Fui costretto a licenziare gli operai, pagando sino l'ultima lira dei loro stipendi e solo io sostenni l'intera attività.
Le ipoteche avevano coperto tutto quello che possedevo e stavo per essere dichiarato fallito, quando un buon cliente mi ordinò una grossa partita del mio olio, pagando onestamente e in anticipo.
Io feci l'ultimo tentativo disperato e riuscii a soddisfare il compratore, che mi richiese nuova merce e mi aprì il mercato ad altre ditte serie.
Riassunsi i due operai e coprii le rate della banca: il momento peggiore era stato superato e stavo risalendo la china.
L'azienda cominciò a rendere discrete somme e le prospettive erano favorevoli.
Mia moglie si ammalò, non gravemente, ma di una delle malattie lunghe e costose degli anziani.
Mi servivano presto molti soldi per le cure in cliniche specialistiche: i miei cari erano sempre prima di tutto e posi in vendita la ditta con il brevetto.
Le richieste d'acquisto furono poche e di scarsa consistenza: solo gli sciacalli delle aziende in crisi si presentarono, offrendomi prezzi da fallimento.
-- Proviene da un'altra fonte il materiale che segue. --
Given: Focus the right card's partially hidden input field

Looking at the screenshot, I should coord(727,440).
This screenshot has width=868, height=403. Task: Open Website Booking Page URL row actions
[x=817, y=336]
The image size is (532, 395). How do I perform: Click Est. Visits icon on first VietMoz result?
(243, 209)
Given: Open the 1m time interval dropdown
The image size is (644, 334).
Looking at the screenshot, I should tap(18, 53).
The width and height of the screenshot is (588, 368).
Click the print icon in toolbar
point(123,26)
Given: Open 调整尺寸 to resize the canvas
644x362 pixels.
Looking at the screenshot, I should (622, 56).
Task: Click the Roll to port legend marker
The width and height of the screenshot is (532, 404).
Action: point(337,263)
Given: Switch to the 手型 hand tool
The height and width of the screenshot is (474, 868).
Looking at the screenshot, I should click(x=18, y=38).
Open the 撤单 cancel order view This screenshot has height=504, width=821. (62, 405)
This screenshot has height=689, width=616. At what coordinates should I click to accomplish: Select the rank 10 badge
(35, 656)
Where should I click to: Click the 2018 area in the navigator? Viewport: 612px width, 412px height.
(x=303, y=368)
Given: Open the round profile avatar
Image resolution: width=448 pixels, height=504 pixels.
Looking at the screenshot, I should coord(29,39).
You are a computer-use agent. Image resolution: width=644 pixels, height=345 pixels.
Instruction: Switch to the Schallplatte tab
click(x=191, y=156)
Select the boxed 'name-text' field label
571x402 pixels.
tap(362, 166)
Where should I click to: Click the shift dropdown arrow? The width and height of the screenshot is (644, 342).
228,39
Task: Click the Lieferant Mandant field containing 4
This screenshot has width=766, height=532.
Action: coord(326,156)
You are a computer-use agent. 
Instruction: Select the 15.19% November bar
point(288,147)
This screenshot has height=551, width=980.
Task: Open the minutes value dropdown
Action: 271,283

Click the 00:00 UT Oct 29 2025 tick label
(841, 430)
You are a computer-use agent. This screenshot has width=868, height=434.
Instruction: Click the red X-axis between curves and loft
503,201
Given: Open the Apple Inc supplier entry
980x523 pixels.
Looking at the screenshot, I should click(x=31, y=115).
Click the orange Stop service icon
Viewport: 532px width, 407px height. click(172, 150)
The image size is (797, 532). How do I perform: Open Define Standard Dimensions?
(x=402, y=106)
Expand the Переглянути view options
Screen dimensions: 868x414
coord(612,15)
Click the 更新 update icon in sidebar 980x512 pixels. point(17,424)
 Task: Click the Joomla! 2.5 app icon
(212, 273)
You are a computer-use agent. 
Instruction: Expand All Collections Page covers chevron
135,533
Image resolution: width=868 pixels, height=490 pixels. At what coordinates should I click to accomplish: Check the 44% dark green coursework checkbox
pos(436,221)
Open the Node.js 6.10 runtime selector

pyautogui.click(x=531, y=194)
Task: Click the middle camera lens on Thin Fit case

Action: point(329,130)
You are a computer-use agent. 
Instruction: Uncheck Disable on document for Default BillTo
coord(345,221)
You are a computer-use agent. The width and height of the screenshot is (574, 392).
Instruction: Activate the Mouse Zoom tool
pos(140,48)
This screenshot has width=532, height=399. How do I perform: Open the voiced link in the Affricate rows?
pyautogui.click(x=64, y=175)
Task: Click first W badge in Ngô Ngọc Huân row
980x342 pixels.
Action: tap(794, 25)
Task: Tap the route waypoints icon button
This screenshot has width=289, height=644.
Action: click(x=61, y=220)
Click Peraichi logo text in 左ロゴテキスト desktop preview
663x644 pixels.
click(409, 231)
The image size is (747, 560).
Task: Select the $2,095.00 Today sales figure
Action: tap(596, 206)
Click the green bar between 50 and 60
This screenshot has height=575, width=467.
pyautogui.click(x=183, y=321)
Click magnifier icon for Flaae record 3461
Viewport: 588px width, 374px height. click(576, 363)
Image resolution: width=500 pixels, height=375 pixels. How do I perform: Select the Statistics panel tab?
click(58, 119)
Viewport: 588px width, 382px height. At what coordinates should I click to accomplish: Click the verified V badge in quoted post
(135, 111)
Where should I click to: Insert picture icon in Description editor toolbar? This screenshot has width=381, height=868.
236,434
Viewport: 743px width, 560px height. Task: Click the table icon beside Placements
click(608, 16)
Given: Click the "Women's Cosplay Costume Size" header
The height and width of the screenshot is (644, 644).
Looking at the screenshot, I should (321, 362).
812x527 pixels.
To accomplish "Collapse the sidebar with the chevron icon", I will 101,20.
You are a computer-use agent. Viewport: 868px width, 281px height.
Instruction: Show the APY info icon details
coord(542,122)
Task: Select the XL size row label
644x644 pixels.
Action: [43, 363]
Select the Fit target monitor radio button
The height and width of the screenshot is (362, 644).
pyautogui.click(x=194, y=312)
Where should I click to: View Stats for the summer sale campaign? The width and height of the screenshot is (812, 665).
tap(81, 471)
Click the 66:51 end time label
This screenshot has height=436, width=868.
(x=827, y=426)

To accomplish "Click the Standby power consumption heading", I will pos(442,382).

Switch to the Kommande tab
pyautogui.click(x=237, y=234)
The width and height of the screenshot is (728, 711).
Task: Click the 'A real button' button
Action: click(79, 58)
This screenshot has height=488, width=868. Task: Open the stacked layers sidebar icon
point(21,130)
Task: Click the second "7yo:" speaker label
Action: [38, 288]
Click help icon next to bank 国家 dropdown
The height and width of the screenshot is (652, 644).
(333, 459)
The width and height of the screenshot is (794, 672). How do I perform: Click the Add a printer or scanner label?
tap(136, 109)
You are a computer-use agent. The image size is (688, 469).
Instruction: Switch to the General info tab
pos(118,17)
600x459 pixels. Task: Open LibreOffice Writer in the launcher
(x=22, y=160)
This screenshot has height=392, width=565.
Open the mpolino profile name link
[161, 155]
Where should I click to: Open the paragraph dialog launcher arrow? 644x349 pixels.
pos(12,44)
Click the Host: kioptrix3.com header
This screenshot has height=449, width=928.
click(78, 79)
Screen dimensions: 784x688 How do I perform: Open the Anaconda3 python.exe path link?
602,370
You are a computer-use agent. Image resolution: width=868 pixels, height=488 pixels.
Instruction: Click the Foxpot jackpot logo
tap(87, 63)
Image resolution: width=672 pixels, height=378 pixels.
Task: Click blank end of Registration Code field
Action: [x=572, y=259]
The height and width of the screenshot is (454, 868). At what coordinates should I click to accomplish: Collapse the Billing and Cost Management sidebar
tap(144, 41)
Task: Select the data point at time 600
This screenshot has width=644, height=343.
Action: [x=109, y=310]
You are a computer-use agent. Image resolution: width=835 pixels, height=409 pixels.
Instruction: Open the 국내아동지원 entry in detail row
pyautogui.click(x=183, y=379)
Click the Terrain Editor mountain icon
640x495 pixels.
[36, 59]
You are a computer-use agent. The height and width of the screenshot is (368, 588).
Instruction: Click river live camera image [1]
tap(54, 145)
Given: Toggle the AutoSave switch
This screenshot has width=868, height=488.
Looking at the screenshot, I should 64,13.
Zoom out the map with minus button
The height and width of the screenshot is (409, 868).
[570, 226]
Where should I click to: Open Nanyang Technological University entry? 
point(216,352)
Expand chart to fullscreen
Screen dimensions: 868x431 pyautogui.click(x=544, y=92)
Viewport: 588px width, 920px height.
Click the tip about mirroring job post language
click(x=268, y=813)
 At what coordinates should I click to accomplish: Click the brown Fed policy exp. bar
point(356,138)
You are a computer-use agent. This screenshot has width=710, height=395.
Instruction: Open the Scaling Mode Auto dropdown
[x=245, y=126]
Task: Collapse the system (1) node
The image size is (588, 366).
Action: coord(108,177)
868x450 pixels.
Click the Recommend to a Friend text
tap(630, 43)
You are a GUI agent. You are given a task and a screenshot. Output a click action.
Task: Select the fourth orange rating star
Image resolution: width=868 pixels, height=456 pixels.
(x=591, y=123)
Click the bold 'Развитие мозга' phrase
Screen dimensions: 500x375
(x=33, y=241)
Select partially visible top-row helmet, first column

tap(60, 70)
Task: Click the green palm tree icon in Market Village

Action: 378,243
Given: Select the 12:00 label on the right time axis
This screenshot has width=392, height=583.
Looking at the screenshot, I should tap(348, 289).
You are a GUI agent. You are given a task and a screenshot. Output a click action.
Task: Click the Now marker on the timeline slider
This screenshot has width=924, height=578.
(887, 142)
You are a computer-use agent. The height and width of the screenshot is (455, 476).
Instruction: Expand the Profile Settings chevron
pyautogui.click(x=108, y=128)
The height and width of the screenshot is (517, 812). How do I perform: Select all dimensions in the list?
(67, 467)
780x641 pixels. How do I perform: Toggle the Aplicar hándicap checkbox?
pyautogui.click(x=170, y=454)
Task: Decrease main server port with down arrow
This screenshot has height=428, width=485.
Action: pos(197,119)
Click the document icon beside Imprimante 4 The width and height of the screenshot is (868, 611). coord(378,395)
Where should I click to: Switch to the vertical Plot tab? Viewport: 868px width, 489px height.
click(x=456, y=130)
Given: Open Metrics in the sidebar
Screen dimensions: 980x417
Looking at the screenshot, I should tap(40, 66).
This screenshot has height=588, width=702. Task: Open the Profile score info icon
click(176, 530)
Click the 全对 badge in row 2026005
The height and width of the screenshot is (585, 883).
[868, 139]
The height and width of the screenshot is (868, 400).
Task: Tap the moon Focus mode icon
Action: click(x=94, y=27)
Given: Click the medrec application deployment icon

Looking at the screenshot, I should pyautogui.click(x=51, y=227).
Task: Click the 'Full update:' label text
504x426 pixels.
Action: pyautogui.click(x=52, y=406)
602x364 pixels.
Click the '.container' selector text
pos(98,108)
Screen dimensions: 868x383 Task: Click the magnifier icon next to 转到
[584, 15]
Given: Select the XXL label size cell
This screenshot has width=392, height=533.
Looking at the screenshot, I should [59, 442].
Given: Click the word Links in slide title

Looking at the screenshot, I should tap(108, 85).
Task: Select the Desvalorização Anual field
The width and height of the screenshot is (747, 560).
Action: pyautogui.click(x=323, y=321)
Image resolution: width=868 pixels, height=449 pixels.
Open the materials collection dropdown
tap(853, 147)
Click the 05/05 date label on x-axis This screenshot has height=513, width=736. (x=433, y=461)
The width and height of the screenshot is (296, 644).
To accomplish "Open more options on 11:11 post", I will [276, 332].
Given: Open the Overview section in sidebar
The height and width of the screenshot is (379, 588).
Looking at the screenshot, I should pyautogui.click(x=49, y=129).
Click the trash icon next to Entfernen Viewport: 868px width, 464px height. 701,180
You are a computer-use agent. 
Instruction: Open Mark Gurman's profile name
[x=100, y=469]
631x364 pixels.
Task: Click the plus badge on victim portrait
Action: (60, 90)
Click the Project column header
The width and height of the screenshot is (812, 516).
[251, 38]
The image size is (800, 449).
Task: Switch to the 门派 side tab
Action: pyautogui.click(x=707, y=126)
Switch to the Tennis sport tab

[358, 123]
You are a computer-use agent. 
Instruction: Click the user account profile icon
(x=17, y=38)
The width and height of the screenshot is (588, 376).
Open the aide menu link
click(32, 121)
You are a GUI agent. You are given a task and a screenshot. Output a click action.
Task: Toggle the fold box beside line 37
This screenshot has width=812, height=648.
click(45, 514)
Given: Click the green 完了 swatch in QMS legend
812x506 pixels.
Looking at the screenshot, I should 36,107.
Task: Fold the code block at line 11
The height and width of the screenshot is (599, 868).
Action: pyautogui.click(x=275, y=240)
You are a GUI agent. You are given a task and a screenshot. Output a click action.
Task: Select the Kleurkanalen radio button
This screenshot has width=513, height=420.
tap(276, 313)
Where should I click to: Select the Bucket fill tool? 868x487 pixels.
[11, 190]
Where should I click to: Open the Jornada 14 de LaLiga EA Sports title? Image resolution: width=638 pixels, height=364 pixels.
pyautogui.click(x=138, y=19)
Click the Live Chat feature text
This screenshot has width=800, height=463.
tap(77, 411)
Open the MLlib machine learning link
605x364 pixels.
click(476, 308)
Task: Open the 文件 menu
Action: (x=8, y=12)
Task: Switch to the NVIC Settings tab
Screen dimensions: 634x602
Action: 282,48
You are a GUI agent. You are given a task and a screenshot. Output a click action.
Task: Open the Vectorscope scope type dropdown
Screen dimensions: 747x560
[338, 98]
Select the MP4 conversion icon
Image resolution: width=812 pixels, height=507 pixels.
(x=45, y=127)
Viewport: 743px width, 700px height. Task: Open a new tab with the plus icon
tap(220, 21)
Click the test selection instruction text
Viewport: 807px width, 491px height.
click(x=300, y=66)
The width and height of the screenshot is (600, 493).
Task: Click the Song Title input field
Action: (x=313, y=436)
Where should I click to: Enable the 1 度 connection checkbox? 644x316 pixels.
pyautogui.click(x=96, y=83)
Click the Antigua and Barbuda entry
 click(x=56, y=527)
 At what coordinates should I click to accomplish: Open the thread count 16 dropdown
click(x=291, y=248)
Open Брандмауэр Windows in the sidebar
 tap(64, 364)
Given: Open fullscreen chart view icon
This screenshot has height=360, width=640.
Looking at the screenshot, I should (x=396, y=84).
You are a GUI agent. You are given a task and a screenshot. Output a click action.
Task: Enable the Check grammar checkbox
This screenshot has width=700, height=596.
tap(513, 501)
L'urgenza di denaro mi stava costringendo ad accettare simili strozzinaggi, quando il rappresentante di una grande società si presentò: -E' da anni che la nostra azienda si sta interessando ai suoi prodotti: il valore della sua scoperta è enorme e può rivoluzionare il mercato degli oli industriali!-
Nella sfortunata situazione mi si proponeva un ripiego dignitoso e l'offerta in denaro era buona, tale da farmi ricuperare le spese sostenute e ricavare un discreto guadagno.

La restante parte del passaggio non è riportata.